[ lundi 20 octobre ]

J'ai veillé jusque tard dans la nuit après qu'il eut quitté la table et que je sois repartie de l'autre côté de la ville sous les lumières oranges. J'ai veillé jusque tard tard la nuit après ces heures-là passées sous le clocher au milieu de cette assemblée de hasard qui n'avait été là réunie qu'une seule fois, qui ne le serait qu'une seule fois. Je n'ai pu que veiller ce soir-là, tremblante. Parce que c'était de l'essence de la vie dont il s'agissait, je n'ai pu que veiller c'était un vendredi soir j'avais dit you shouldn't have, son écriture comme un voyage sur le papier j'avais dit you shouldn't have. Caressant le papier je ne voyais pas les mots j'avais bien assez de vie là-dedans déjà, dedans le soir déjà bien assez à garder, à emmener, avec quoi m'encombrer, pas de mots encore, j'avais bien assez à supporter. Il n'y avait que le dessin de l'écriture alors que je caressais le papier, ce n'était pas là déjà des mots, du sens, non il n'y avait que le dessin de son écriture comme un voyage sur le papier, un voyage que je faisais du revers de ma main, celui qui m'avait porté là, c'était ce voyage-là, peut-être. Ou bien tous les autres que je n'avais pas faits, que je ne ferai pas, les siens, ceux passés et à venir, pourquoi pas, oui, uniquement les siens, posés là, pour moi, son écriture comme un voyage. Alors je n'ai pu que veiller, tremblante jusqu'au lever du jour. Pour un rien. Ce que j'avais appelé un rien toujours jusqu'au lendemain, pour un rien je suis restée fièvreuse auprès de la fenêtre jusqu'à l'aube, pour ce que j'appelais un rien moi l'ombre me suis terrée dans un filet de lumière. Résonnaient maintenant les mots qui s'étaient frayés un chemin, avaient atteint le jour sur le papier, m'arrachaient un sourire ces mots sans ponctuation aucune la parfaite affirmation sans début et sans fin, it's all over now
aucune signification autre aucune supposition superflue, all over now, il s'était penché vers moi sous les lumières oranges, aucun geste superflu rien que ça. Autour on s'était tû et l'on baissait les yeux, on attendait l'indécence. Il s'était penché vers moi sous les lumières oranges, un baiser sur ma joue incandescente. Je n'avais pas fait un geste ni baissé les yeux. J'avais regardé autour où l'on s'était tû et où le soir sous leurs paupières était devenu sinistre. J'avais enfin tourné la tête là où il s'était tenu, là où nous avions fait de la bienséance une affaire personnelle, là où une politesse de plus à mon oreille s'était égarée, j'avais enfin tourné la tête là où l'on ne voyait plus que la pesanteur de l'air s'écraser contre les glycines. Pourtant longtemps encore j'avais deviné son corps tendu dans l'ombre du clocher, ce corps fier les traits du visage à peine durcis par quelque conversation de circonstance les mains à l'écriture fuyante, l'écriture des voyages, du mouvement, et celle de l'immobilité instantanée d'un ici et maintenant. Trop tard j'avais tourné la tête où son fantôme écrasait les glycines, la voix presque éteinte j'avais murmuré, me too...

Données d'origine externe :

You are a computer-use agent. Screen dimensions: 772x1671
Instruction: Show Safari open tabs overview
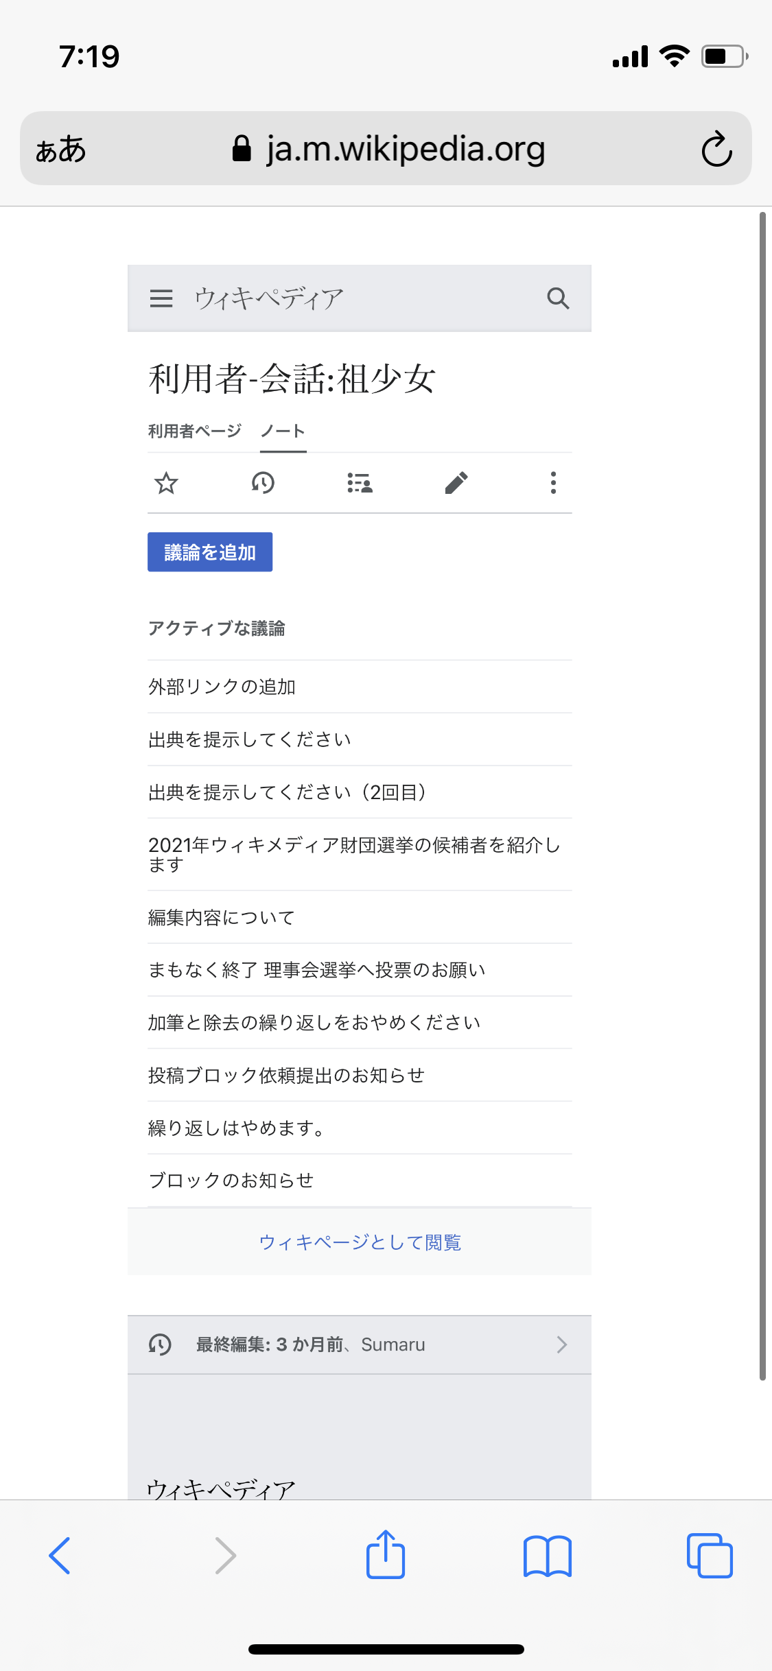pos(710,1555)
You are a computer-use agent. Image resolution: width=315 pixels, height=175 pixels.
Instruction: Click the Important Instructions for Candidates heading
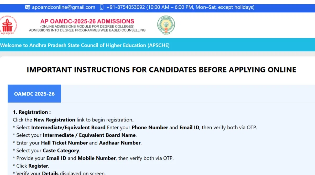click(x=161, y=70)
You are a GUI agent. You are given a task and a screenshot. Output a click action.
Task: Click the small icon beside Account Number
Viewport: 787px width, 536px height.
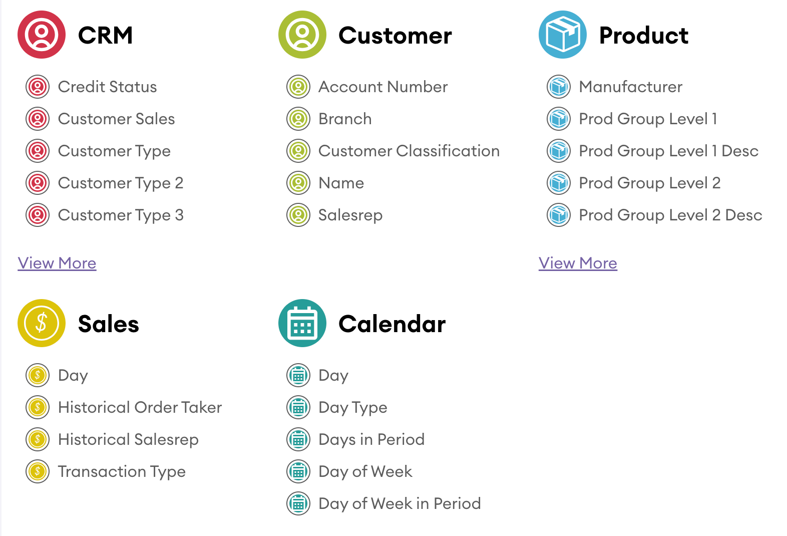(x=298, y=87)
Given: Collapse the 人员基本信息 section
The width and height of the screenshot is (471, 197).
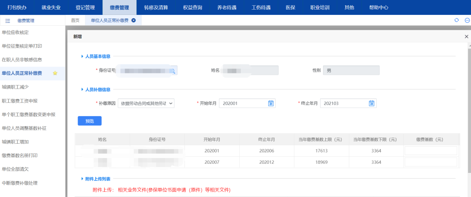Looking at the screenshot, I should click(x=82, y=56).
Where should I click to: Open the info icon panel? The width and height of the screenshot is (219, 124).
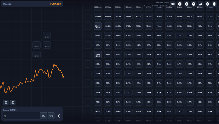coord(180,4)
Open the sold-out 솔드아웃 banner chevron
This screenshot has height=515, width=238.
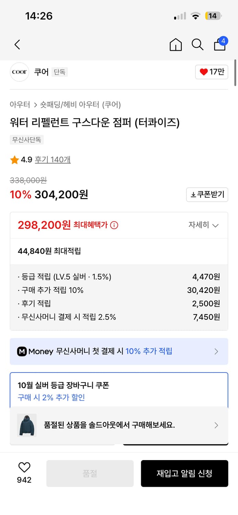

Le vacarme avait repris, la petite foule du vendredi soir, son bruit de verre cassé. J'avais avancé comme aveugle dans les rues que je ne reconnaissais pas, j'avais laissé le tunnel sur ma droite j'avais traversé le rond-point en courant et piétiné les fleurs sur le terre-plein, sur ma gauche la petite gare, devant moi le chemin de la maison, devant moi le retour, ou le départ, devant moi le lendemain, mais avant ça, bien avant ça j'ai veillé jusque tard dans la nuit. Parce qu'il n'y avait plus qu'un clocher, parce qu'il n'y avait plus qu'une petite gare, parce que l'essence de mon existence peut-être se trouvait là j'ai veillé, puisqu'il n'y avait que celà à faire, puisqu'il n'y avait que celà à être, tremblante, dans le filet de lumière de la fenêtre de la chambre.